Following the departure of his close friend Joe Root, Ben Stokes was named England’s Test captain last week. The talismanic all-rounder will be on a quest to resurrect his country in the longest format of the game, where they have struggled in recent years under Root.
Ben Stokes isn’t simply an English cricketing unicorn. He has the ability to smash the ball all over the ground, chip in with a few overs to provide important breakthroughs, and can be a lethal fielder. Overall, Stokes is a comprehensive bundle. However, the world of cricket is about to see the emergence of a new Stokes, something they have never seen at the greatest level. Rob Key, the ECB’s new managing director for men’s cricket, believes the Englishman will be their future Test captain. After Stokes’ appointment, Key said of him, “He is the ideal guy for the position.”
Key’s comment was correct, but not in a good manner. In the present ICC World Test Championship, England is winless in red-ball cricket, having only won one of its 12 matches. As a result, they have 18 points at 12.50 PCT, putting them at the bottom of the points table (percentage of points). Stokes’ appointment is exciting, but it also comes with a lot of pressure. In the past, England has had two dynamic all-rounders as captains – Ian Botham and Andrew Flintoff – but neither has had much success. Stokes is now the captain of a ship that has been sinking for quite some time.
England’s two best wicket-takers in Test cricket, James Anderson and Stuart Broad were dropped from the Caribbean trip in March by Joe Root, who was previously in charge. The strategy failed, and England suffered a humiliating 1-0 defeat at home. It prompted the ECB to make the obvious adjustment, which they could and should have made sooner. Broad, 35, and Anderson, 39, are expected to return in England’s next Test match, according to Key. For long-term replacements, Stokes must locate people who can improvise and use their innate abilities. They already have one in Ollie Robinson, but at least two more are required to complete the depth chart.
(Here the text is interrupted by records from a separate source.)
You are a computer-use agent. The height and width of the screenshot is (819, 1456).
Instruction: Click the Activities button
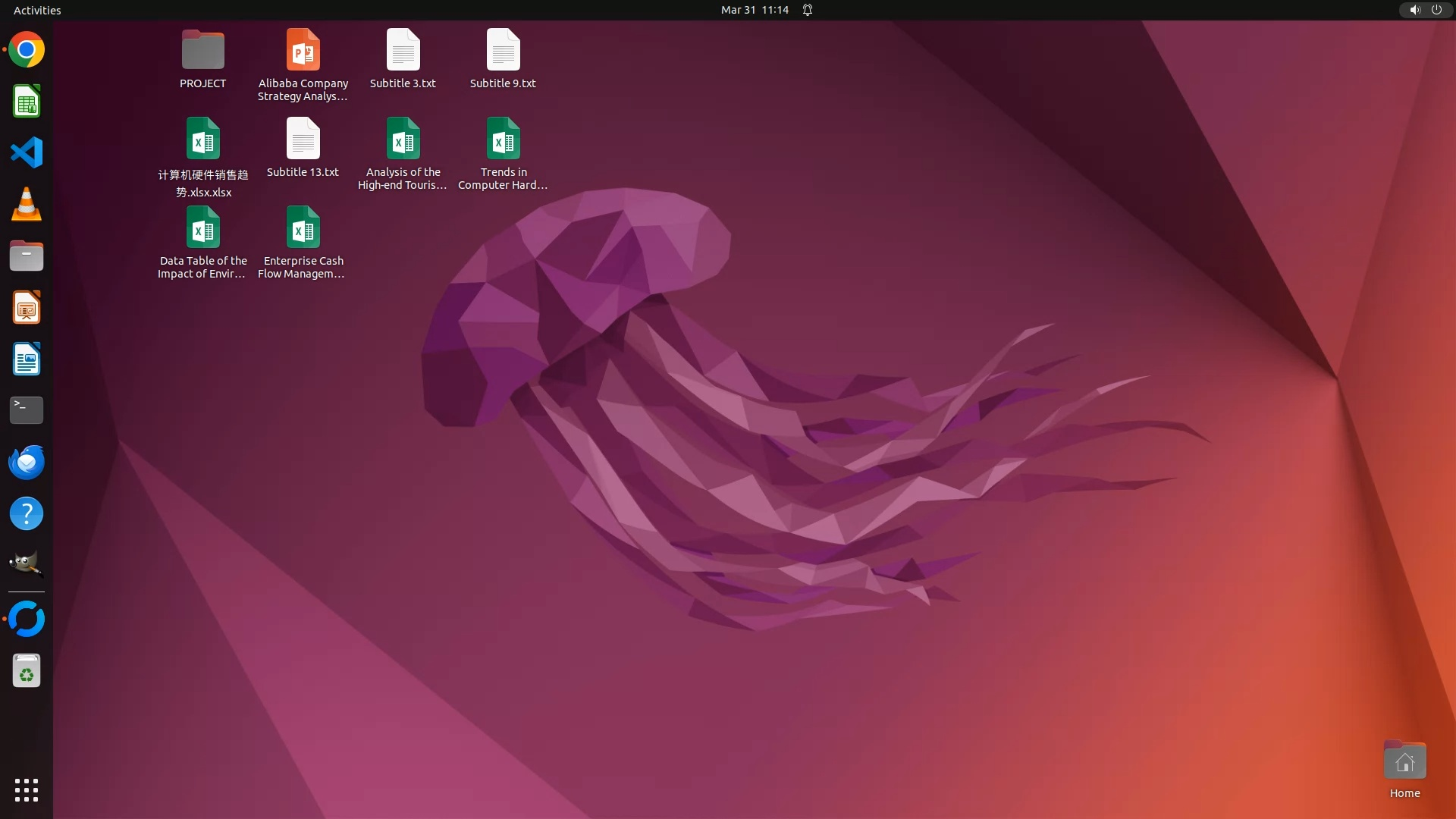point(37,10)
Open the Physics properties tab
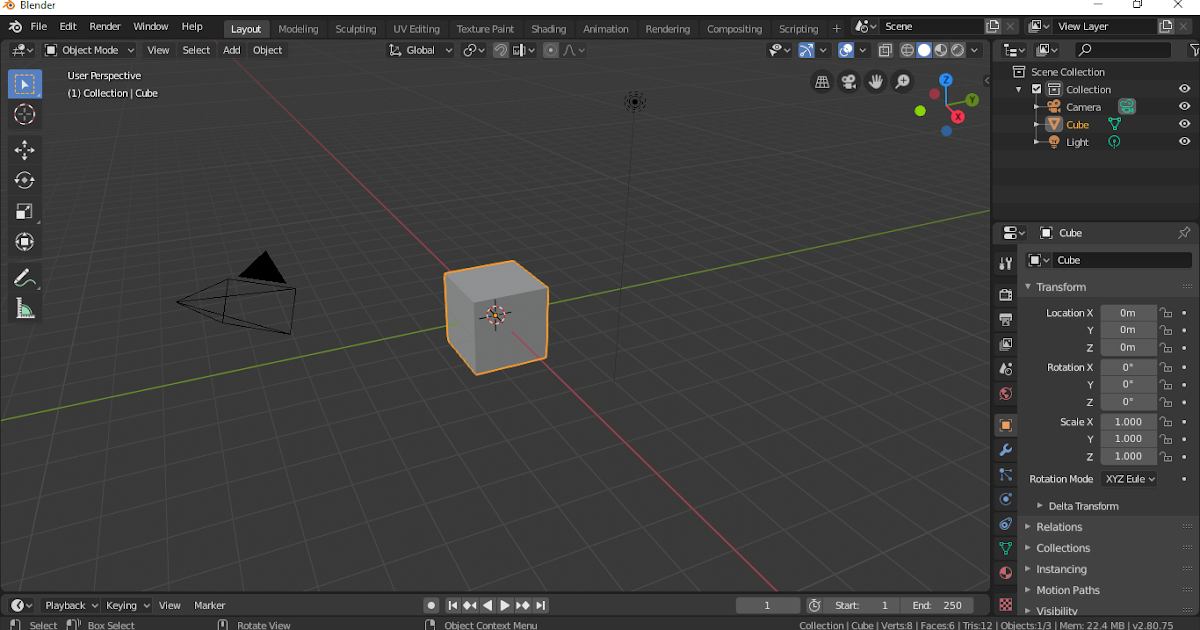Viewport: 1200px width, 630px height. click(1005, 499)
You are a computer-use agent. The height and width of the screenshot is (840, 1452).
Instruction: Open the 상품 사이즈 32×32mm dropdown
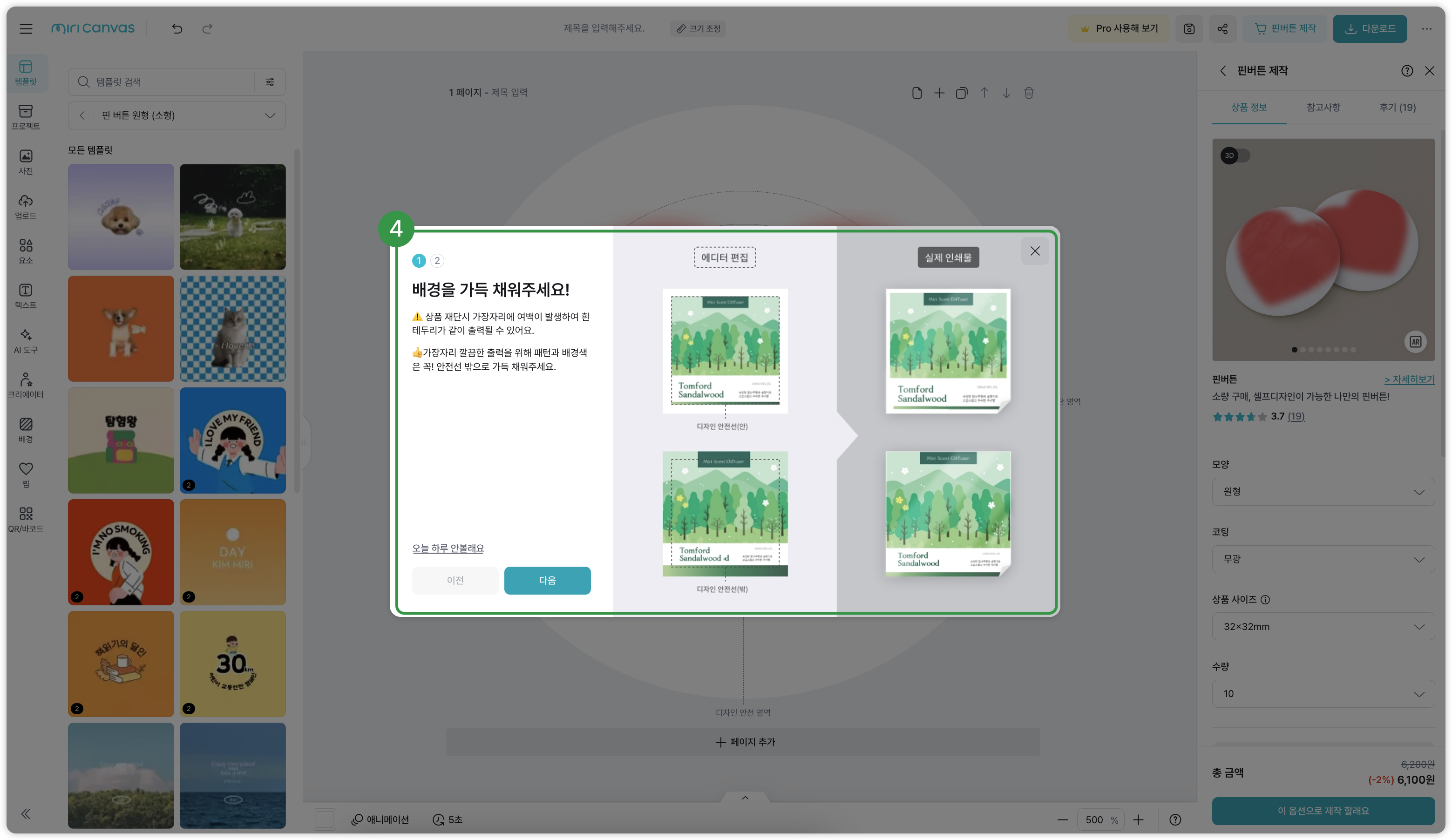pyautogui.click(x=1323, y=626)
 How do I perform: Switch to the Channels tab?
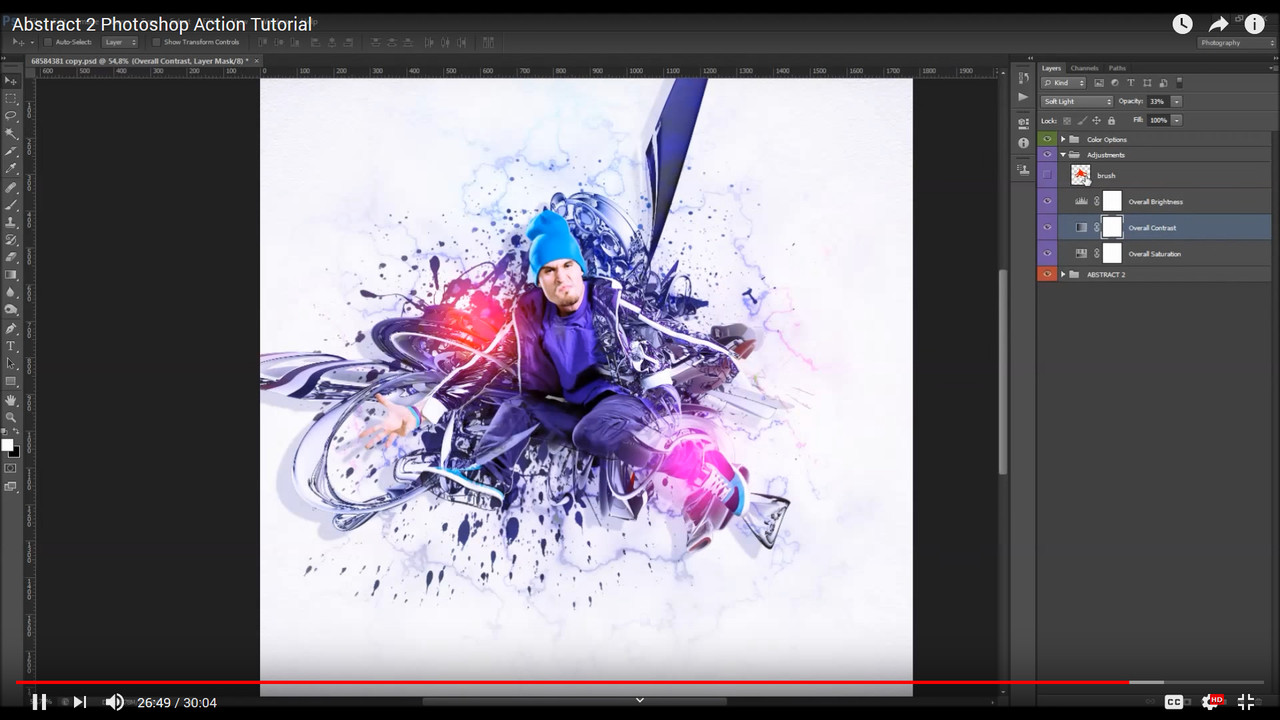[1084, 68]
Since 2017, England has lost 17 Tests away from home, tying Bangladesh for the poorest record in this time span. Given that Bangladesh has yet to play in the longest format on a regular basis, this is hardly a disaster. They are not, however, the same big boys as England. Stokes is well aware that his task would not be simple. But, for the time being, he is fully aware of his destination. “Since I was 18, I’ve had to live with the nicknames Andrew Flintoff and Sir Ian Botham, but I’ve never attempted to be Andrew Flintoff or Sir Ian Botham.” On May 3, I’m Ben Stokes,” Stokes told Sky Sports News.
“I’ll be throwing all I’ve got into it because I know I’ve got a big part to play in getting this Test squad back on track.”